OSHA reveals “days away from work” for house cleaners, janitors, and other service jobs.

According to data collected by the US Bureau of Labor in 2014, the average number of days an injured home cleaning technicians (or maid) will require off to recover from a work-related injury or illness is seven (7) working days.

The good news: of comparable home service industries (like plumbing, construction, landscaping, etc), cleaning technicians require the least number of days off, which may be attributed to strong safety training and protocols.

The bad news: the vast majority of cleaning companies do not plan for this expense in their annual budget for the loss in revenue or the overtime pay to another technician to cover the scheduled jobs.

How can you better plan for your cash flow?

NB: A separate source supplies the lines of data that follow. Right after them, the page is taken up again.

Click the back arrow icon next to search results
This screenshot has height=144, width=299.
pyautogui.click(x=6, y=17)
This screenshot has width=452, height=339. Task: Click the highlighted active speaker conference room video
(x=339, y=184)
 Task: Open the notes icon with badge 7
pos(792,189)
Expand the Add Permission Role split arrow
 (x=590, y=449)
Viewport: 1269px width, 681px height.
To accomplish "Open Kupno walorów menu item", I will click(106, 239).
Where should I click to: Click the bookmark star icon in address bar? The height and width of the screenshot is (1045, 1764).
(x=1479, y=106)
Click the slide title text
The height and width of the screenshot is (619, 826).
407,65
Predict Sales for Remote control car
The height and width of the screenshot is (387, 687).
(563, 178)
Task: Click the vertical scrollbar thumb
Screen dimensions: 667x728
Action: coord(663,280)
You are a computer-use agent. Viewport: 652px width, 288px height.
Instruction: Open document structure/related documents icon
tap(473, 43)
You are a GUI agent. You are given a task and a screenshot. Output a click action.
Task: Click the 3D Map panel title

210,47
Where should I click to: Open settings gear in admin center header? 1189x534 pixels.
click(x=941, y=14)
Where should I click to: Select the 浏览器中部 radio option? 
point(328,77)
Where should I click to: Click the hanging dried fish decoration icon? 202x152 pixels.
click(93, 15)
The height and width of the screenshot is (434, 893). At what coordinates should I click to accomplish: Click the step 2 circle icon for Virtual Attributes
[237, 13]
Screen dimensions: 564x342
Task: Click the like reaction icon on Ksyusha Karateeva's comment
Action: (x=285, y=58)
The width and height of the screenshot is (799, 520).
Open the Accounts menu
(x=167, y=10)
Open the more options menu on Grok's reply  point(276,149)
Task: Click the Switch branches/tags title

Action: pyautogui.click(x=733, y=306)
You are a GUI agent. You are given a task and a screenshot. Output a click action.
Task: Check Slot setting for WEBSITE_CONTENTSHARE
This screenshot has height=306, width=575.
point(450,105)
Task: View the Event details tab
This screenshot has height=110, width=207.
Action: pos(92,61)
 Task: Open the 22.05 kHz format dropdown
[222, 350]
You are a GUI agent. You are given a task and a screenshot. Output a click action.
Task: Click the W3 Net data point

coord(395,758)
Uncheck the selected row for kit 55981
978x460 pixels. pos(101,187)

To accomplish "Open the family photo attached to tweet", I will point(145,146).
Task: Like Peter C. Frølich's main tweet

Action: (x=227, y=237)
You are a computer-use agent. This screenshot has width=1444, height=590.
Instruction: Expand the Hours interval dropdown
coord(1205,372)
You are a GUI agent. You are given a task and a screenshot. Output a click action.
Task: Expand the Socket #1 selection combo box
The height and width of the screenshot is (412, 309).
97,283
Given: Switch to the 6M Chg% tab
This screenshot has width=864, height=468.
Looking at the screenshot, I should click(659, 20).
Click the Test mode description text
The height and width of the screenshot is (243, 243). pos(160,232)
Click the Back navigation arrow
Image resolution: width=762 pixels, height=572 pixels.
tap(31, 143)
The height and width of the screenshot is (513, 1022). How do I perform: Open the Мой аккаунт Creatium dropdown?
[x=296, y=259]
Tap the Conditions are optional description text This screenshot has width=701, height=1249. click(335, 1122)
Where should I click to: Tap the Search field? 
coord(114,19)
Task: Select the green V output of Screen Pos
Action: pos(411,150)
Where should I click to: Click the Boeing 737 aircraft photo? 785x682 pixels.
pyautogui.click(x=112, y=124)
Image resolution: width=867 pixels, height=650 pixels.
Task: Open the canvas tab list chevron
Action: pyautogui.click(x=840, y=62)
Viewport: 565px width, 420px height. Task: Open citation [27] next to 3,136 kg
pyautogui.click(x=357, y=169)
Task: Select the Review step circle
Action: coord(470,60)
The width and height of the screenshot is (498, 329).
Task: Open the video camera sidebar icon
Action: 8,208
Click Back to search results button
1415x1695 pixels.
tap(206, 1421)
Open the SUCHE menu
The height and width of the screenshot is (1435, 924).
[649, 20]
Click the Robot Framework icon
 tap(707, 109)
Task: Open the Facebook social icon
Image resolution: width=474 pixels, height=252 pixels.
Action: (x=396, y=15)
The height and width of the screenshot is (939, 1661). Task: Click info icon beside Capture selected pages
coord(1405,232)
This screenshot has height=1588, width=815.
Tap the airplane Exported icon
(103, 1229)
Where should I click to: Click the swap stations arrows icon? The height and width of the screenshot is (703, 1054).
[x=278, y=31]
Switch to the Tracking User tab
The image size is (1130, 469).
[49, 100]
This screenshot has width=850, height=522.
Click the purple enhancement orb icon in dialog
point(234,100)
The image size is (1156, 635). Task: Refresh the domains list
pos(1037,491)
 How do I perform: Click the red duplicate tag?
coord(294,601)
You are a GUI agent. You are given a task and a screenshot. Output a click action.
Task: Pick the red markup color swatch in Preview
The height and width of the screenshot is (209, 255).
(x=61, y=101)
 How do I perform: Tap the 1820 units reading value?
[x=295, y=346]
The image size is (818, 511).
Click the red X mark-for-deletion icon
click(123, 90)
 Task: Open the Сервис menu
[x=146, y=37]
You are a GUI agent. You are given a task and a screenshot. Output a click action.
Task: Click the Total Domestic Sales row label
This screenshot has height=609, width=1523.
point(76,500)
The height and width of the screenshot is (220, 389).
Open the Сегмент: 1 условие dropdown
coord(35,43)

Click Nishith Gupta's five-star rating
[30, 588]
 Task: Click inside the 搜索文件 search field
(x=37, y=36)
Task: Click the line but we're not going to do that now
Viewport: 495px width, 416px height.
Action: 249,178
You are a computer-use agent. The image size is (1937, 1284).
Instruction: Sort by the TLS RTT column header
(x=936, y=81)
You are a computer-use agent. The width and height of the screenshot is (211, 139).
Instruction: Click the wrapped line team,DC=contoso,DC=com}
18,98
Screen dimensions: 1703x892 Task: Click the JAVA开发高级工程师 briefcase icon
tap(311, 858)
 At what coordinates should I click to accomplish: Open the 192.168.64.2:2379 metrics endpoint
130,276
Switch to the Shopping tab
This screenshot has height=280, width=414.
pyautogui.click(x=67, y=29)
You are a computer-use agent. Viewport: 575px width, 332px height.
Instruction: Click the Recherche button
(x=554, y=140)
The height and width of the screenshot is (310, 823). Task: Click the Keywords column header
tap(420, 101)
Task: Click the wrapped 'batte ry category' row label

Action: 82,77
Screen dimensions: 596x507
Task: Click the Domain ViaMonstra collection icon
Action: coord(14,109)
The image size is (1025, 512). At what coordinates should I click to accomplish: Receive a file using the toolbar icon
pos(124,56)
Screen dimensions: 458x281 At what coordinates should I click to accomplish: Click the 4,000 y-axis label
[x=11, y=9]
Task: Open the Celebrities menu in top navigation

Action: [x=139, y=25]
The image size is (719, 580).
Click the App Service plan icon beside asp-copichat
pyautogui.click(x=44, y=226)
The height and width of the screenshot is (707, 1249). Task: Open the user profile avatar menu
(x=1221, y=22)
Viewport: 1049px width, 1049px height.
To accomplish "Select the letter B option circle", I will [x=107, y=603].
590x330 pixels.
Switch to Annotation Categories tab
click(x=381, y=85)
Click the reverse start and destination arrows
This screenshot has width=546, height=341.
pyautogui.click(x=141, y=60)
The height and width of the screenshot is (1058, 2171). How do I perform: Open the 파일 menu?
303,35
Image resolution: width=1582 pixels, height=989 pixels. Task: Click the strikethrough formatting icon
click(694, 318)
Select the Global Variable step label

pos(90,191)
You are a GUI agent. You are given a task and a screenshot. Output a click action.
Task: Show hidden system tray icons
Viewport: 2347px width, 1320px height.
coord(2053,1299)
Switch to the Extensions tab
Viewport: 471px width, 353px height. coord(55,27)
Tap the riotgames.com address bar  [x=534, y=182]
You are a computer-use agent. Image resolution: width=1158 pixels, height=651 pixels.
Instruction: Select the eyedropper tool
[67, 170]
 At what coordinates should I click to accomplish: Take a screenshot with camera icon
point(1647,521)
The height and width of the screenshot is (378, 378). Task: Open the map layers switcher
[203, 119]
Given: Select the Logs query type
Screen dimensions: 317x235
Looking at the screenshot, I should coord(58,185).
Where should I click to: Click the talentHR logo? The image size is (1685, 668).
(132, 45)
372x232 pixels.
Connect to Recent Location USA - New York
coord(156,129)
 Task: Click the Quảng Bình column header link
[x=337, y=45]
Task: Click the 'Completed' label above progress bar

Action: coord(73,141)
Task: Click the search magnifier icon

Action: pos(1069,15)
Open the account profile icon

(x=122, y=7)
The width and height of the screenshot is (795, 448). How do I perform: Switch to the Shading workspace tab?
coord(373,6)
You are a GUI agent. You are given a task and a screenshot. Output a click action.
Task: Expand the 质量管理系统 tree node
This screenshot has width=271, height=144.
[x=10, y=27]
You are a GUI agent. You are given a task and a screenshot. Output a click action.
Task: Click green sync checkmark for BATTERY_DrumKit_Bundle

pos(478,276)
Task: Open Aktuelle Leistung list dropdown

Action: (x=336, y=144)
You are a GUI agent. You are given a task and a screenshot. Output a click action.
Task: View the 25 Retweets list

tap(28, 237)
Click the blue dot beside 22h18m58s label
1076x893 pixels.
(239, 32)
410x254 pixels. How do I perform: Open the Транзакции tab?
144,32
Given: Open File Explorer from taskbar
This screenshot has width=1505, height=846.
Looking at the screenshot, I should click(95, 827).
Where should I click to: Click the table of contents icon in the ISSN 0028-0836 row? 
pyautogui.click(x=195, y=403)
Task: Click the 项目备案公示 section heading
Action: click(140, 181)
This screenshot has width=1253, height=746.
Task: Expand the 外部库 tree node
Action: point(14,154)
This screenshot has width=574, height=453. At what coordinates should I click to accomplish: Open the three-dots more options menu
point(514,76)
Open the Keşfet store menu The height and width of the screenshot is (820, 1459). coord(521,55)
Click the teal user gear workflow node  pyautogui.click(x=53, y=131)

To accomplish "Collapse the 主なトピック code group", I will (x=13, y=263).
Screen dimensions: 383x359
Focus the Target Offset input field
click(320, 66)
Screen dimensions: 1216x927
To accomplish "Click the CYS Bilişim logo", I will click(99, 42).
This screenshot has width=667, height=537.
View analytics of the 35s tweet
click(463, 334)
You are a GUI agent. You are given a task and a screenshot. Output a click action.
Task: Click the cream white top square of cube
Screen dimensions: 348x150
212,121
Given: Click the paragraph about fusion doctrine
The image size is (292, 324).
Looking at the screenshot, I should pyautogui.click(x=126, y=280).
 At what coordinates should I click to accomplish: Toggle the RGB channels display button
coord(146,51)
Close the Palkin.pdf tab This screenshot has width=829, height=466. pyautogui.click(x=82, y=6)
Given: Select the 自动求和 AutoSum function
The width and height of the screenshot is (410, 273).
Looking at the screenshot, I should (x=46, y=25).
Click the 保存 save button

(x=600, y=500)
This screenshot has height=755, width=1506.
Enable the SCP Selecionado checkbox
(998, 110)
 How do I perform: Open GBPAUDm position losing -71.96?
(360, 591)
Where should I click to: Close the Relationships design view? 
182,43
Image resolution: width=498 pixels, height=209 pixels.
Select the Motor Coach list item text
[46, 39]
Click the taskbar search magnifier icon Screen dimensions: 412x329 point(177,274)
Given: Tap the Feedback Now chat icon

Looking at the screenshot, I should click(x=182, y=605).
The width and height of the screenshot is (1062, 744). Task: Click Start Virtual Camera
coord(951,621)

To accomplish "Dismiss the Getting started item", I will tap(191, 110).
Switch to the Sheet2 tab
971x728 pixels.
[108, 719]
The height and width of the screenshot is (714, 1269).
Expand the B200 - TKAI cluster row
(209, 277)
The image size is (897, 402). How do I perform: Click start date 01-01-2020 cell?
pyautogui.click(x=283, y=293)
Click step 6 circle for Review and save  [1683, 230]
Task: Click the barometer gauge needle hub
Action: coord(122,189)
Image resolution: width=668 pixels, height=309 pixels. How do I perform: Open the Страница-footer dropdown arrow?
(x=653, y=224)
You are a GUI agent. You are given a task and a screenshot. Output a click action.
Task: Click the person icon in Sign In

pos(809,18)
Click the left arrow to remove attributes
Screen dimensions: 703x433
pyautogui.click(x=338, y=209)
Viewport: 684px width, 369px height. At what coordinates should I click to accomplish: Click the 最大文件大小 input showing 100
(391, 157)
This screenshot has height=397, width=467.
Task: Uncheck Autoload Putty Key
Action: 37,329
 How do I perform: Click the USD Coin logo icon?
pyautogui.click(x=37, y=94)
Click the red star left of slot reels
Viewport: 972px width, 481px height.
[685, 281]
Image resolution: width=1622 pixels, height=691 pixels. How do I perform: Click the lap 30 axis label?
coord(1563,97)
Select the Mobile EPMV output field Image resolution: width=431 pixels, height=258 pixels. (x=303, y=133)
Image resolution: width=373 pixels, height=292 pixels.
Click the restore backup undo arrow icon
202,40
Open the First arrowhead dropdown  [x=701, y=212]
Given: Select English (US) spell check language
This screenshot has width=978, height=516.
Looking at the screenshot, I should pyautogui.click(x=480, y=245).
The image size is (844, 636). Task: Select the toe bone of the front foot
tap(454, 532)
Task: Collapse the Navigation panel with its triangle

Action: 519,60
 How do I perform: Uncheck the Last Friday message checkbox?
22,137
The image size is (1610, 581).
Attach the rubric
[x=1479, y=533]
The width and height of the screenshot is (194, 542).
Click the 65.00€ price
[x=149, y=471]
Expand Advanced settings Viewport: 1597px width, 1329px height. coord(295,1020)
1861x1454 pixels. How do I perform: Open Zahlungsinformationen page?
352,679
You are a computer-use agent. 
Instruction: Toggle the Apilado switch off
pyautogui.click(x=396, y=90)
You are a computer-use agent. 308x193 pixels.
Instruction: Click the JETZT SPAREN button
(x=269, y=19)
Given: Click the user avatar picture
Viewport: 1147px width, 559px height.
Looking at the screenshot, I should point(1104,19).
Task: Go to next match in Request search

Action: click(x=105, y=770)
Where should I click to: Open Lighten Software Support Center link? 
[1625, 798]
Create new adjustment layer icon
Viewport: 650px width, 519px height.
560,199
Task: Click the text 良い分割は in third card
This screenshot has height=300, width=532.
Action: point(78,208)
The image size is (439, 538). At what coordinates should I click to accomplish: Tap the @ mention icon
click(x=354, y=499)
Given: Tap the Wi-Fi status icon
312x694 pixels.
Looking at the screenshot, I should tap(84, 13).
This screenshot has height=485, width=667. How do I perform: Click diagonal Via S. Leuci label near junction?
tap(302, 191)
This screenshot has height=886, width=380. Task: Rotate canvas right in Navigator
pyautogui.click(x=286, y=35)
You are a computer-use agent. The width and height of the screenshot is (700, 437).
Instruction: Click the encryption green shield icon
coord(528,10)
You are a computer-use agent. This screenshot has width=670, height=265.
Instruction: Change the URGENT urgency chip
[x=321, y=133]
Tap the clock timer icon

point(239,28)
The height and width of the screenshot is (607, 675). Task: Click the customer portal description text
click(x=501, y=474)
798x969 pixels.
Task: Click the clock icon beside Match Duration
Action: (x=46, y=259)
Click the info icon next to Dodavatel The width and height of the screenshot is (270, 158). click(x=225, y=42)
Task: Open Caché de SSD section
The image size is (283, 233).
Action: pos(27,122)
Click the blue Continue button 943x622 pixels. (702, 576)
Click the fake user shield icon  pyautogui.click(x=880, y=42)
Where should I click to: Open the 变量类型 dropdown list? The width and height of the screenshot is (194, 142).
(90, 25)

1. Calculate your average revenue per employee.
If you are a M-F operation (5 days a week), divide the average revenue per employee by 261; if you are a Su-Sa operation (7 days a week), divide by 365.

 2. Multiply the number of W-2s and 1099s you issued at the end of last year by 0.027.
That’s the average number of employees you can expect to sustain a work-related injury or illness.

3. Multiply that by 7
– the average number of days those few injured technicians are expected to be unable to perform services you’ve schedule.

The resulting figure is the revenue you would expect to lose if you are not able to cover the jobs an injured technician can’t perform while recovering.

It is important to factor in expected losses when data is available. This helps business owners create contingency-based budgets and avoid cash flow shortfalls due to unforeseen circumstances.